__Provided records__:
=====
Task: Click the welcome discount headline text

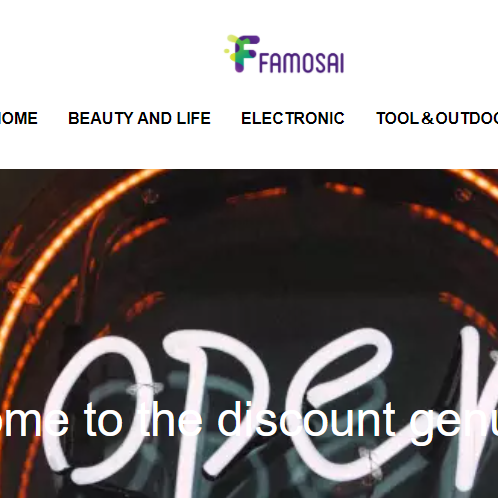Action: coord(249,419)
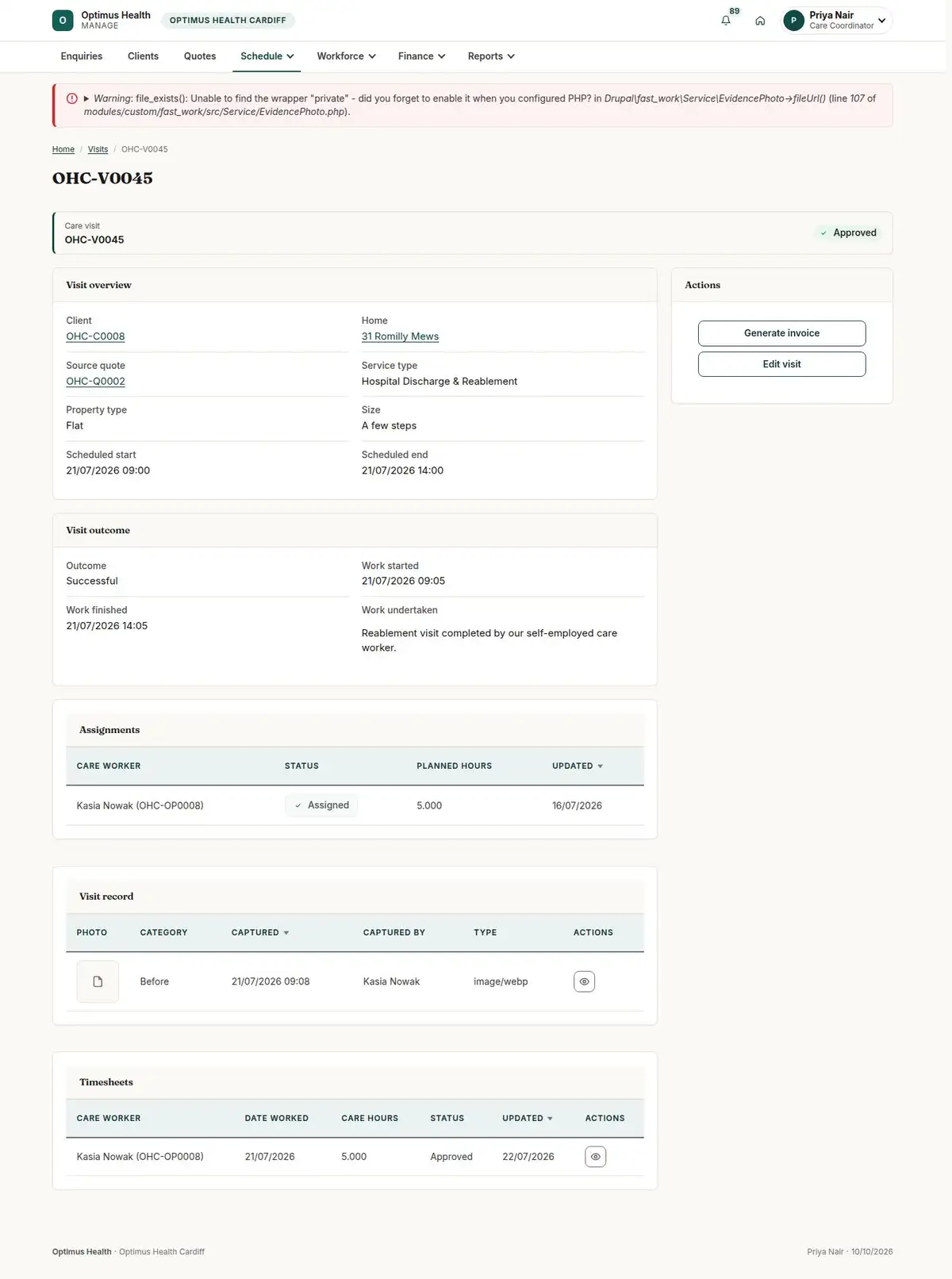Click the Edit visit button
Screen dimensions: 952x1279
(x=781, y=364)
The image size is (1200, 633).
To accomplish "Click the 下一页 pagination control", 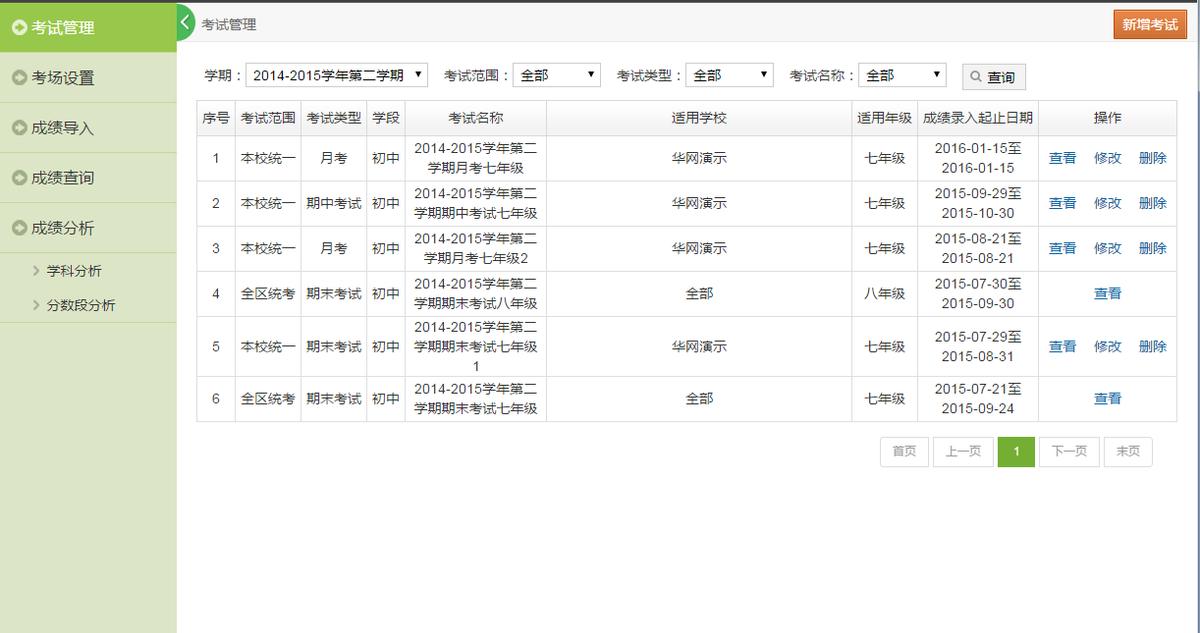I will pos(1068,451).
=====
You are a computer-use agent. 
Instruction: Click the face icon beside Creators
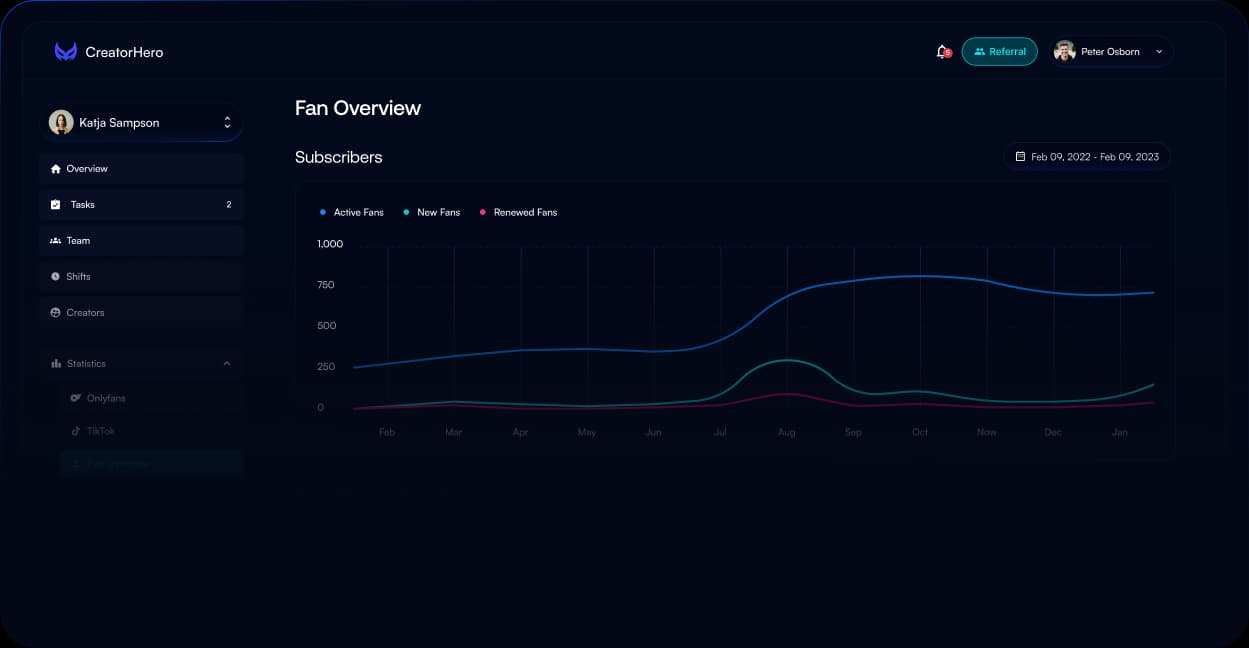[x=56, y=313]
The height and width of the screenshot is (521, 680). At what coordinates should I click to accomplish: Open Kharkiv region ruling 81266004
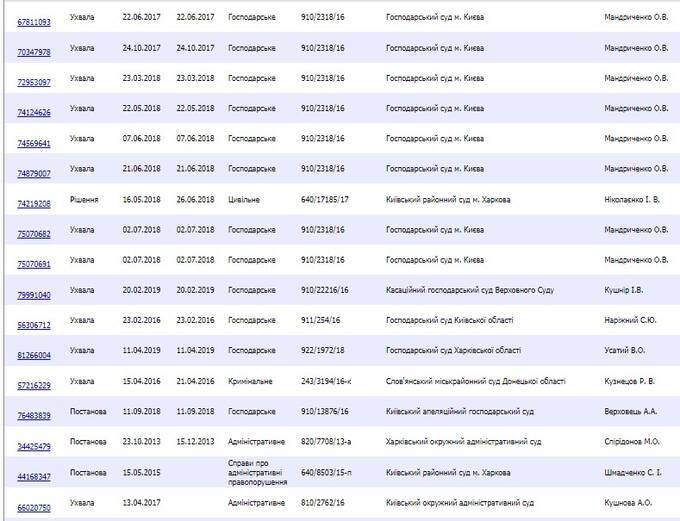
=====
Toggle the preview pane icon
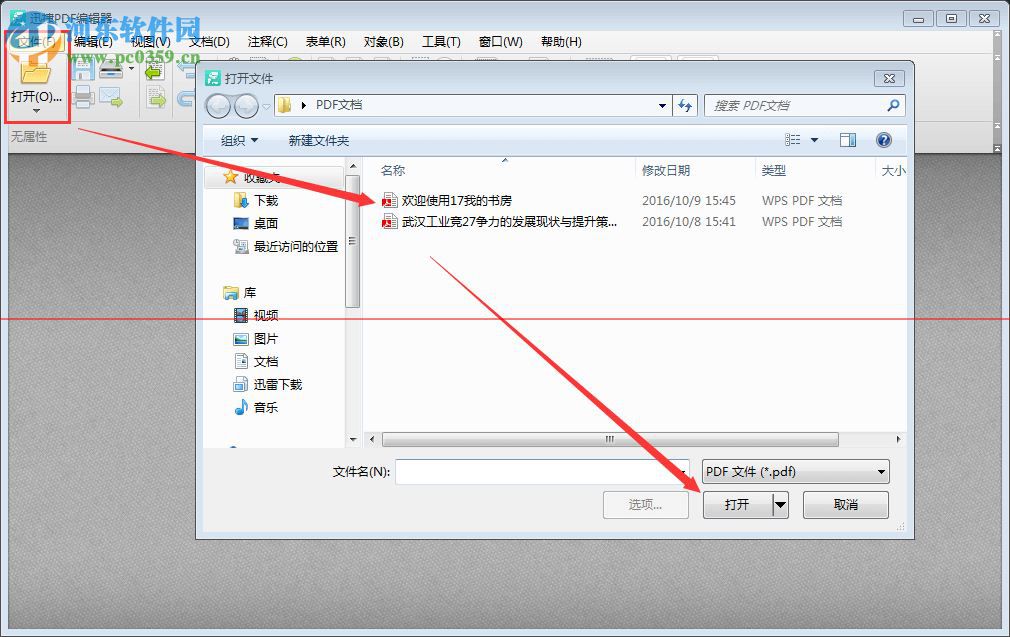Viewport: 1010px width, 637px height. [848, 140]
=====
__What to do__: A verbatim reproduction is expected: starting at the line above that has "You are a computer-use agent.", ending at the line that has "The height and", both included, and with no pictures and no other lines.

__Answer to this exercise__:
You are a computer-use agent. 
Instruction: Click the face icon beside Creators
[x=56, y=313]
The height and width of the screenshot is (521, 680). At what coordinates should I click to accomplish: Open Kharkiv region ruling 81266004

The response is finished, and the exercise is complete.